§ Data for processing:
━━━━━━━━━━━━━━━━━━━━━━━━━━━━━━

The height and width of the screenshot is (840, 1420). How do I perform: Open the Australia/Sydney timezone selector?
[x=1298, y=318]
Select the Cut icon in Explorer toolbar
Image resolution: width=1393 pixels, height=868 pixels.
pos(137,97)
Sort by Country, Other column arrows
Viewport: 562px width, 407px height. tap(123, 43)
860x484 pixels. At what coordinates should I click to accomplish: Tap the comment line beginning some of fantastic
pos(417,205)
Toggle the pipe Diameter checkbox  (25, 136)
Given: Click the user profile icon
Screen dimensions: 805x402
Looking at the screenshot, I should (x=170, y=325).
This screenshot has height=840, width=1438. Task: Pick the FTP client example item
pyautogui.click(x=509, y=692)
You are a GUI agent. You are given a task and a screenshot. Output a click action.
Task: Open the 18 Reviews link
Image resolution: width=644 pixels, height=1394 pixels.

━━━━━━━━━━━━━━━━━━━━━━━━━━━━━━

§ Requirement:
Format all the rows above as a numbered list, omitting any blank lines.

§ Task result:
1. The height and width of the screenshot is (840, 1420). How do I perform: Open the Australia/Sydney timezone selector?
2. [x=1298, y=318]
3. Select the Cut icon in Explorer toolbar
4. Image resolution: width=1393 pixels, height=868 pixels.
5. pos(137,97)
6. Sort by Country, Other column arrows
7. Viewport: 562px width, 407px height. tap(123, 43)
8. 860x484 pixels. At what coordinates should I click to accomplish: Tap the comment line beginning some of fantastic
9. pos(417,205)
10. Toggle the pipe Diameter checkbox  (25, 136)
11. Given: Click the user profile icon
12. Screen dimensions: 805x402
13. Looking at the screenshot, I should (x=170, y=325).
14. This screenshot has height=840, width=1438. Task: Pick the FTP client example item
15. pyautogui.click(x=509, y=692)
16. You are a GUI agent. You are given a task and a screenshot. Output a click action.
17. Task: Open the 18 Reviews link
18. Image resolution: width=644 pixels, height=1394 pixels.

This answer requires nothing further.